Hi internals,

I've created the RFC https://wiki.php.net/rfc/is_list

This adds a new function `is_list(mixed $value): bool` that will return true
if the type of $value is array and the array keys are `0 .. count($value)-1` in 
that order.

It's well-known that PHP's `array` data type is rare among programming languages
in that it supports both integer and string keys
and that iteration order is important and guaranteed.
(it is used for overlapping use cases - in many other languages, both 
vectors/lists/arrays and hash maps are available)

While it is possible to efficiently check that something is an array,
that array may still have string keys, not start from 0, have missing array 
offsets,
or contain out of order keys.

It can be useful to verify that the assumption that array keys are consecutive 
integers is correct,
both for data that is being passed into a module or for validating data before 
returning it from a module.
However, because it's currently inconvenient to do that, this has rarely been 
done in my experience.

────────

■ **Exercise tasks**
1 – Copy the RFC announcement from "(it is used" to "in my experience." word for word.
2 – According to the RFC announcement, what keys must an array have for `is_list` to return true?

■ **Records provided**
────────

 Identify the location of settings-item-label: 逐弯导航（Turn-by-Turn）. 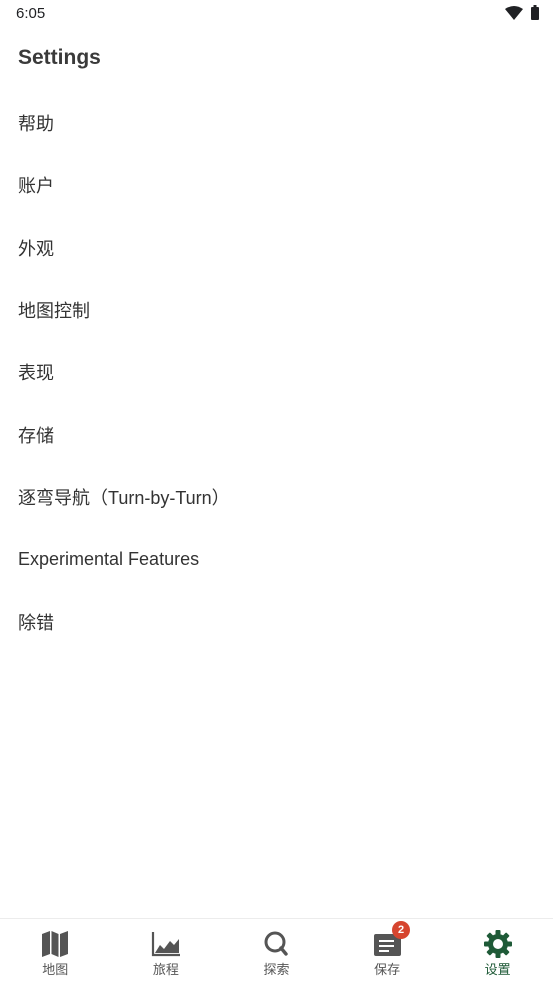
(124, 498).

────────

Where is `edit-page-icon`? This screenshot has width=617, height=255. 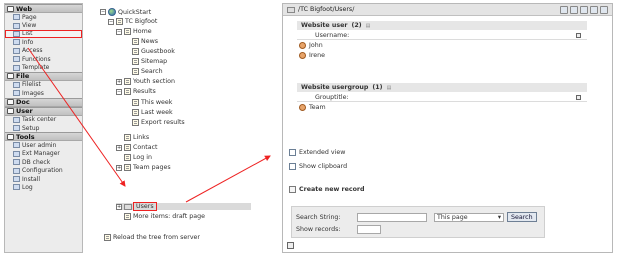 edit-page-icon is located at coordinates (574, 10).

────────

■ **Answer section**
1 –
(it is used for overlapping use cases - in many other languages, both 
vectors/lists/arrays and hash maps are available)

While it is possible to efficiently check that something is an array,
that array may still have string keys, not start from 0, have missing array 
offsets,
or contain out of order keys.

It can be useful to verify that the assumption that array keys are consecutive 
integers is correct,
both for data that is being passed into a module or for validating data before 
returning it from a module.
However, because it's currently inconvenient to do that, this has rarely been 
done in my experience.

2 – Its keys must be `0 .. count($value)-1`, in that order.